WORK INSTRUCTION >>
From the line containing "Screen dimensions: 1280x720" through the last line of the entries, output the text exactly. Pictures stay out.

*** Opening INPUT FOR THIS TASK ***

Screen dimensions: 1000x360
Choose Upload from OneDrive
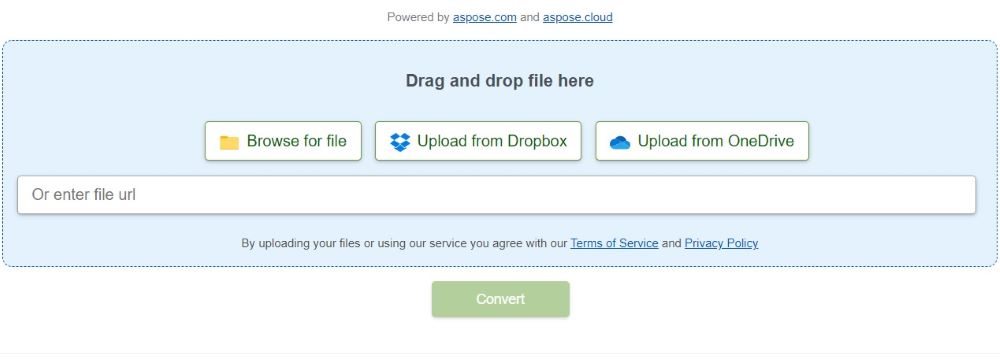(702, 141)
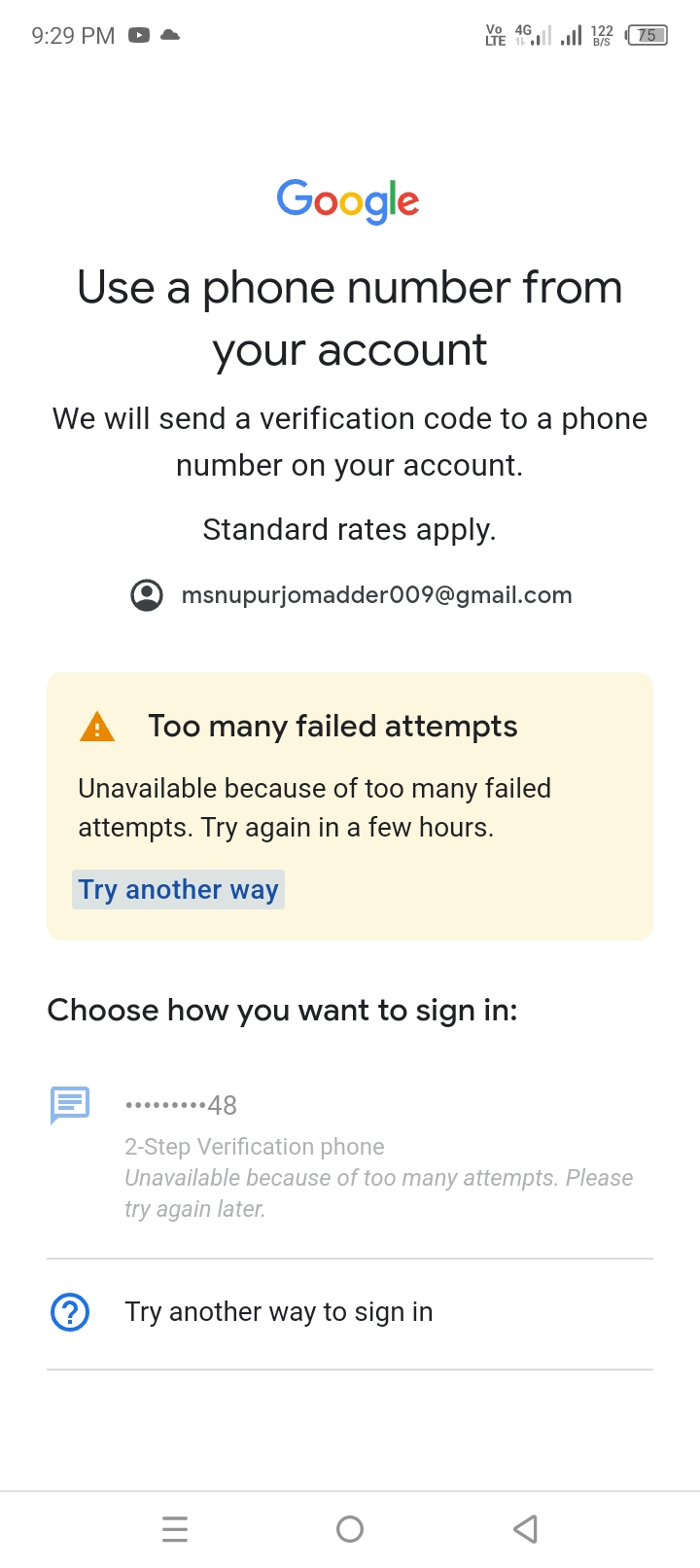This screenshot has width=700, height=1568.
Task: Tap the 'Use a phone number' heading
Action: 350,318
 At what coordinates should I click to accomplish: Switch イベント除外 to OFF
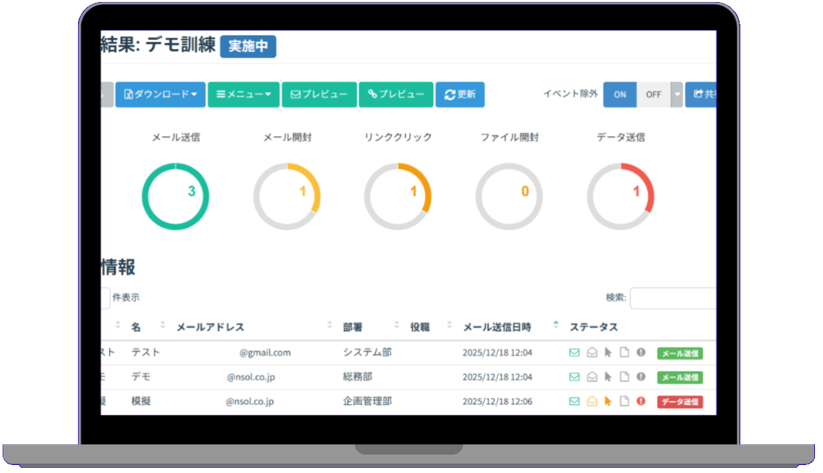[653, 95]
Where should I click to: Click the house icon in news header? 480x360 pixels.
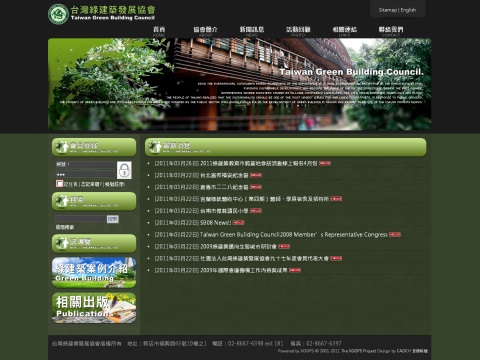coord(155,147)
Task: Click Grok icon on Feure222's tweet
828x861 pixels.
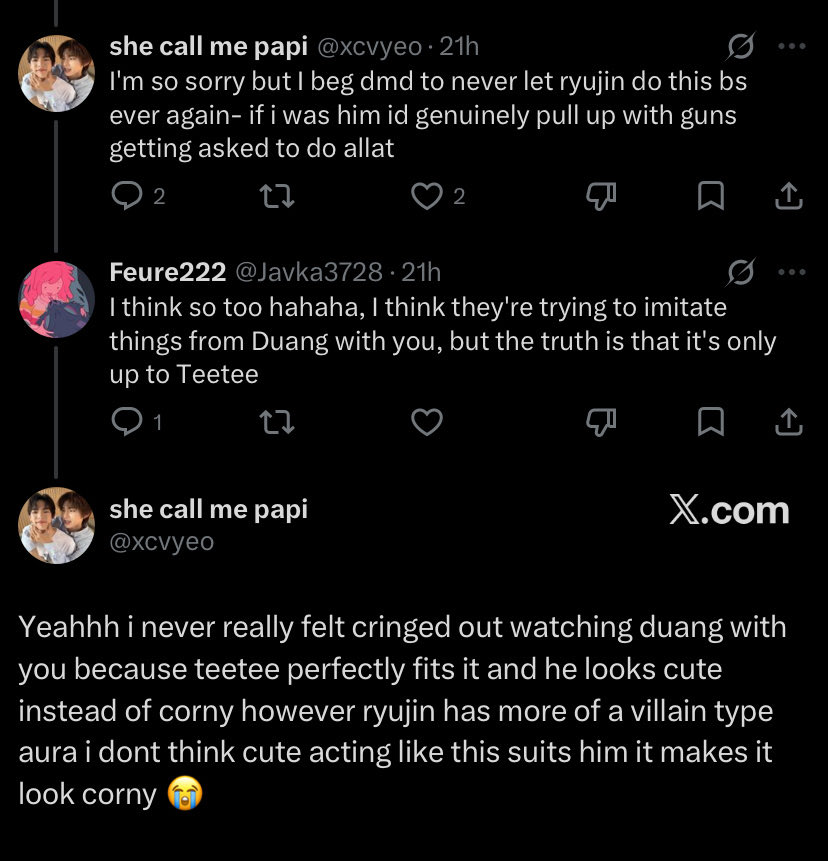Action: pos(740,272)
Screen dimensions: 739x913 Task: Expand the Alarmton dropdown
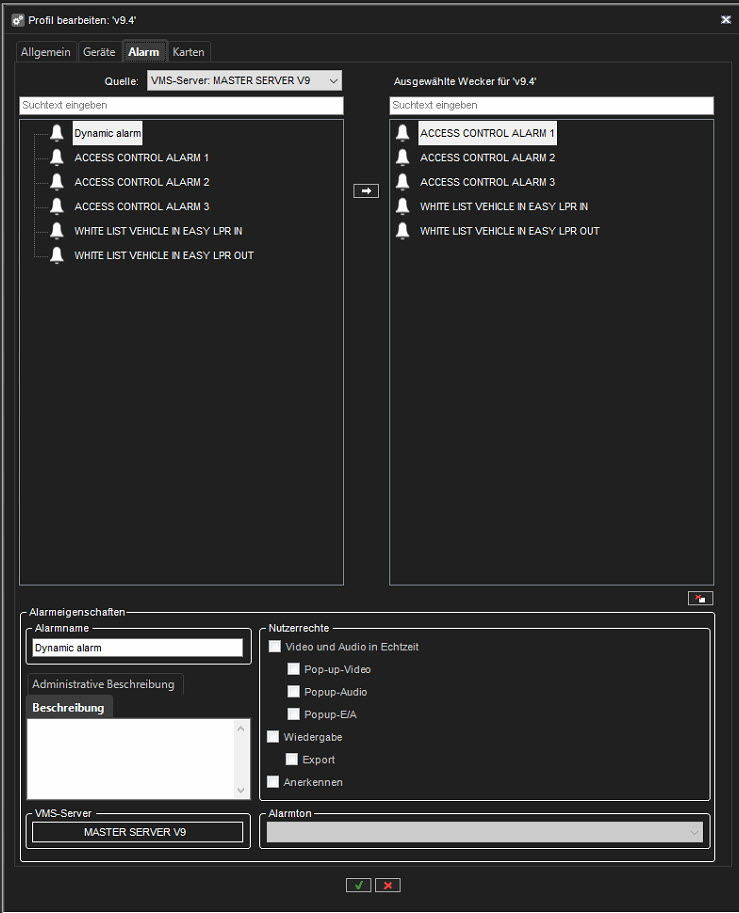click(485, 832)
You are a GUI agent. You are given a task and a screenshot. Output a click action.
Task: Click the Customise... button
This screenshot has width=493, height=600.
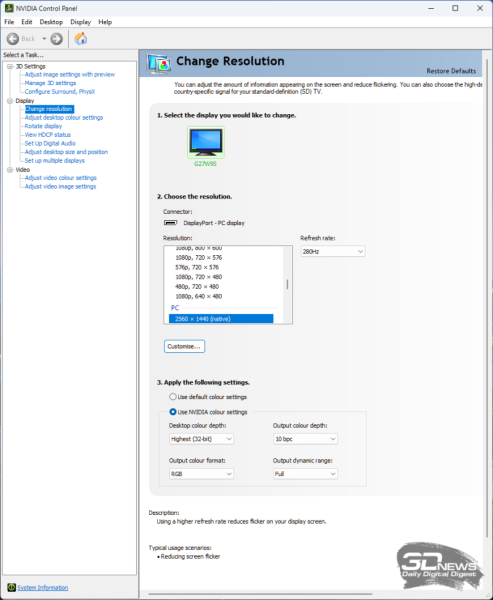[x=184, y=346]
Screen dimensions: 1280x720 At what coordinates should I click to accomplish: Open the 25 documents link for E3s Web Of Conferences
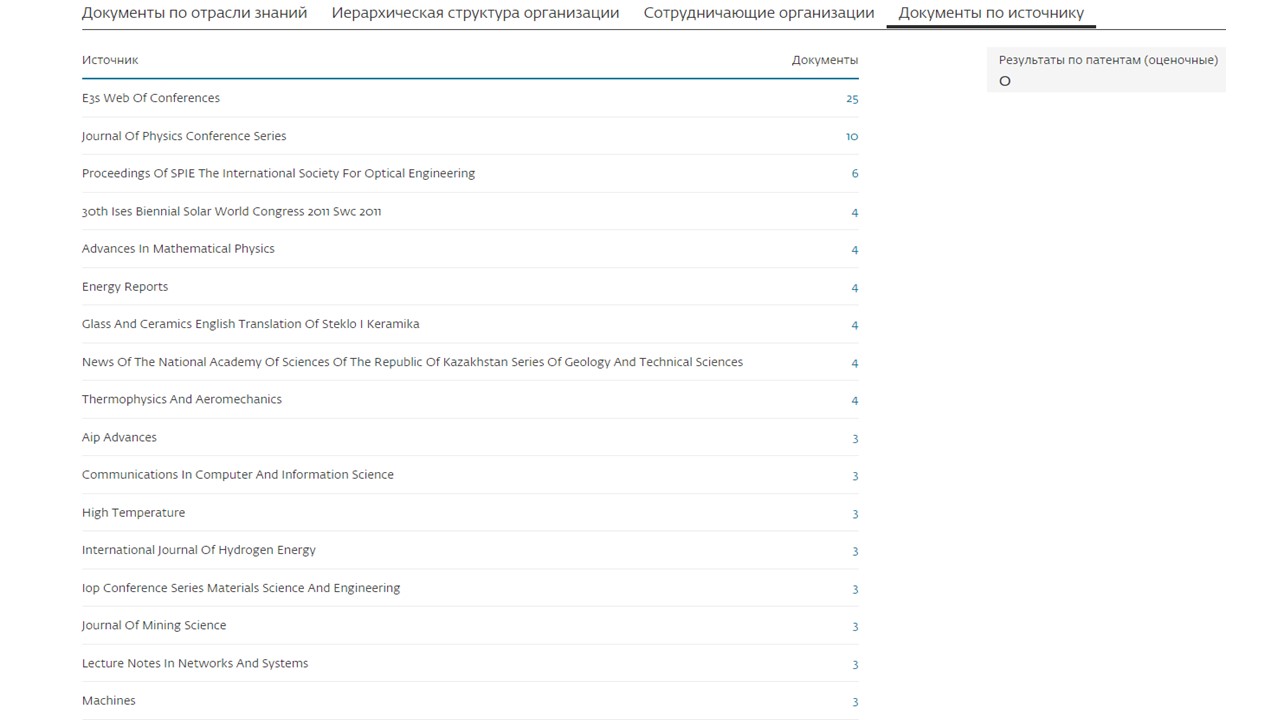851,99
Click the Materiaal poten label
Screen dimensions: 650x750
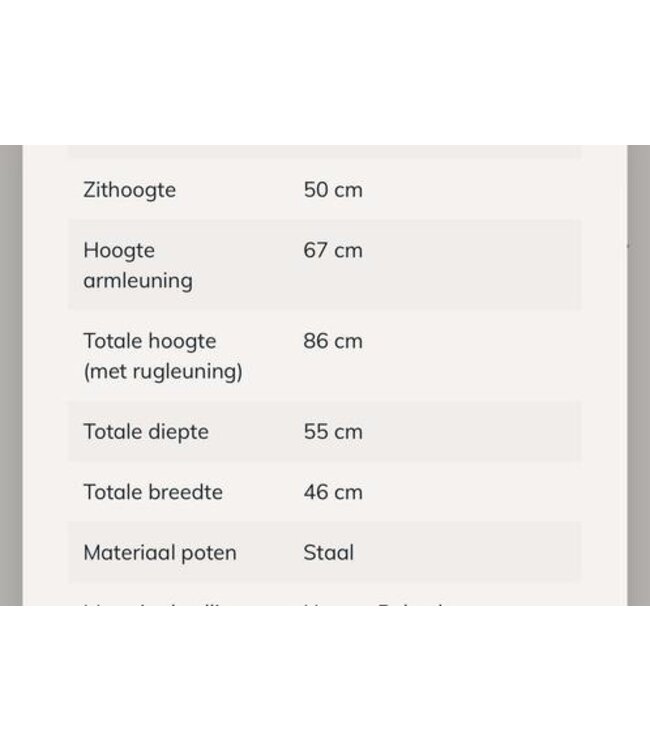(x=160, y=552)
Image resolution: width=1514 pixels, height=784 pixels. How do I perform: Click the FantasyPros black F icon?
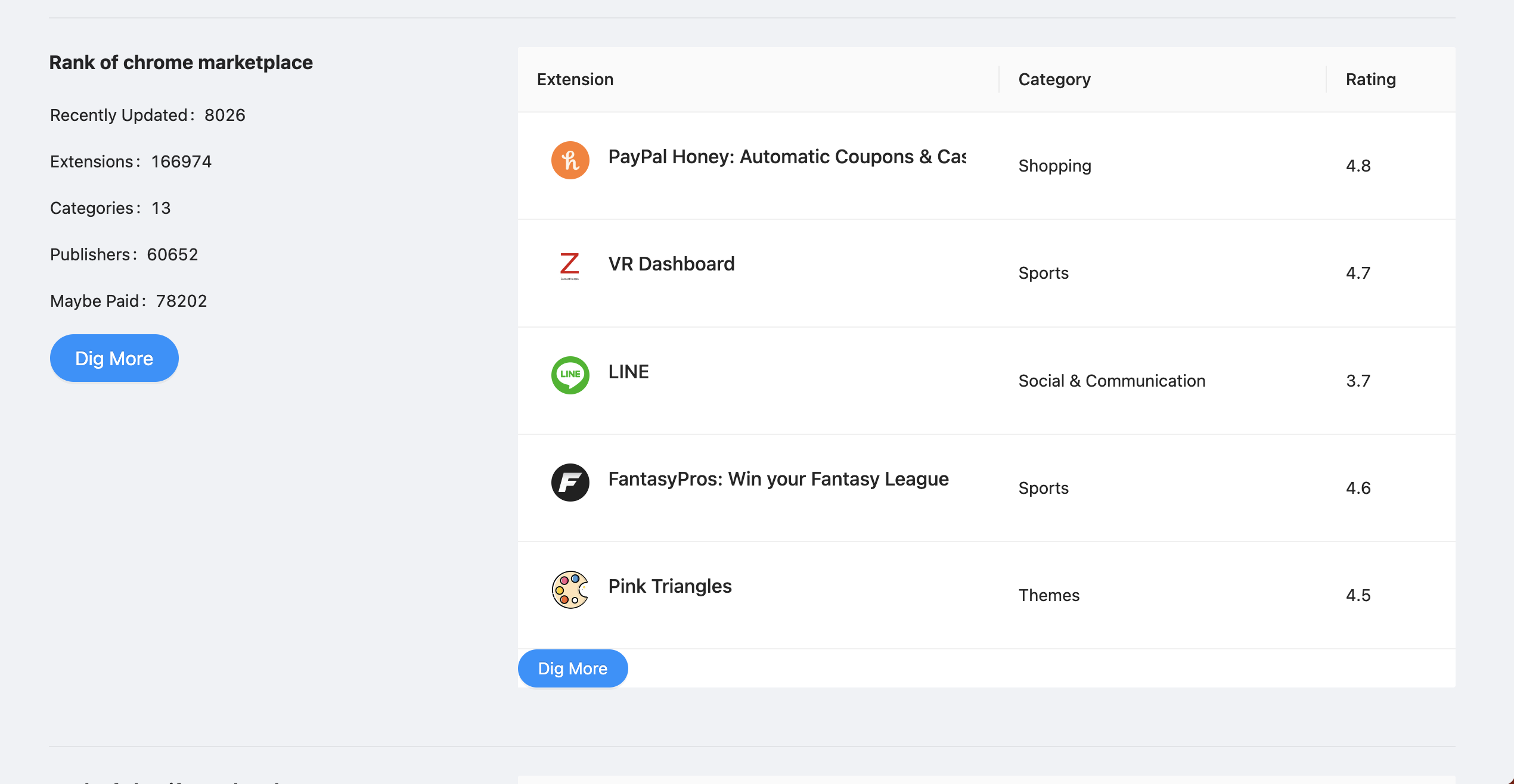[x=570, y=482]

*** Closing INPUT FOR THIS TASK ***

SOLUTION FOR THIS EXERCISE >>
Screen dimensions: 1280x720 At what coordinates should I click to accomplish: Open the 25 documents link for E3s Web Of Conferences
851,99
Click the Materiaal poten label
Screen dimensions: 650x750
(x=160, y=552)
Image resolution: width=1514 pixels, height=784 pixels. How do I perform: Click the FantasyPros black F icon?
[x=570, y=482]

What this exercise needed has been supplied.